Entries supplied =>
==========

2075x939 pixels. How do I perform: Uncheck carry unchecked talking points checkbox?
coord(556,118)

==========

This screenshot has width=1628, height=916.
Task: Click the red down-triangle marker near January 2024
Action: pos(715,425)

==========

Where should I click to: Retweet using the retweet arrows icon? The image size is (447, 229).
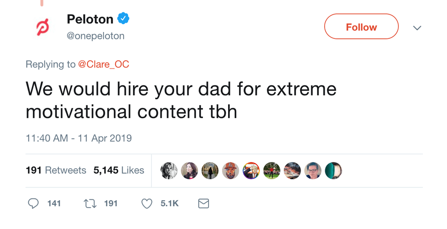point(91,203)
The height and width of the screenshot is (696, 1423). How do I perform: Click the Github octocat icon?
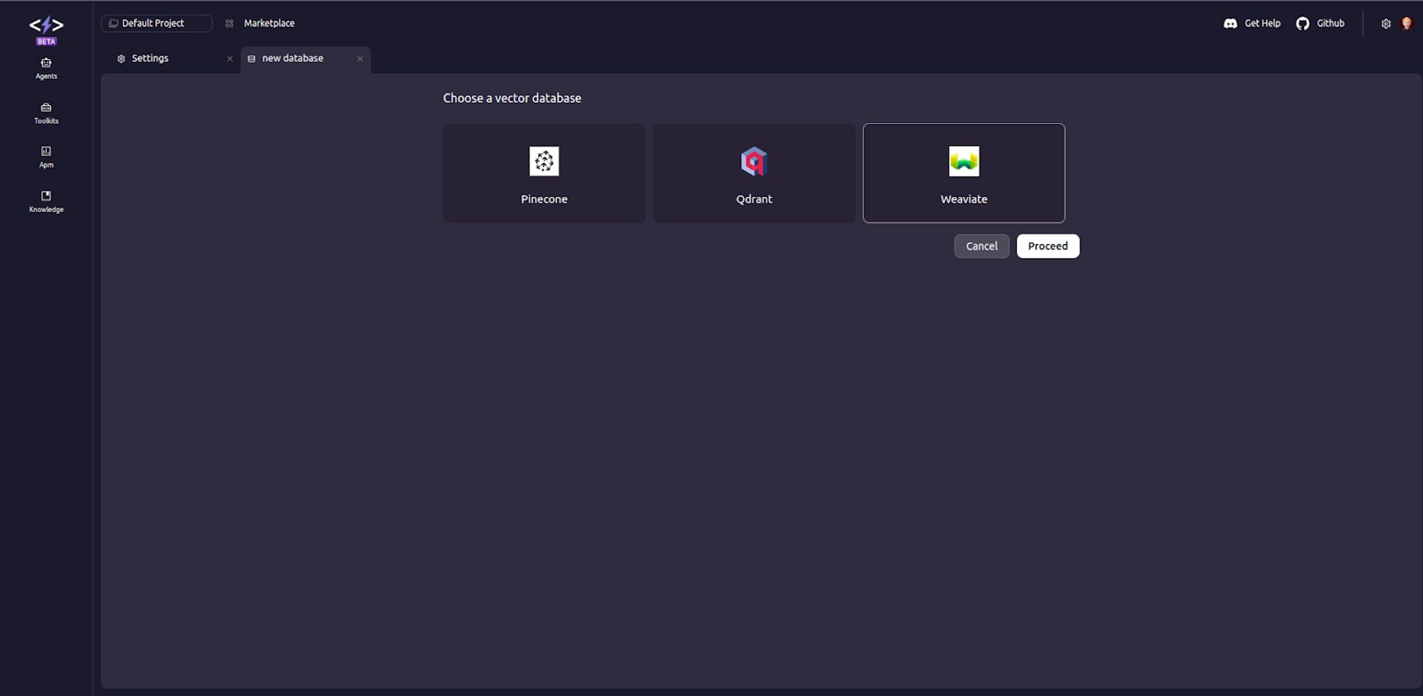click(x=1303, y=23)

==========

Set task =>
Rewrite the data between the lines holding "Where should I" and "click(x=1303, y=23)", inclusive, so that "screenshot" becomes "capture" and nothing else changes. Leave the pictures out of the answer.

Solution for this task =>
Where should I click to: Retweet using the retweet arrows icon? The image size is (447, 229).
point(91,203)
The height and width of the capture is (696, 1423). How do I perform: Click the Github octocat icon?
click(x=1303, y=23)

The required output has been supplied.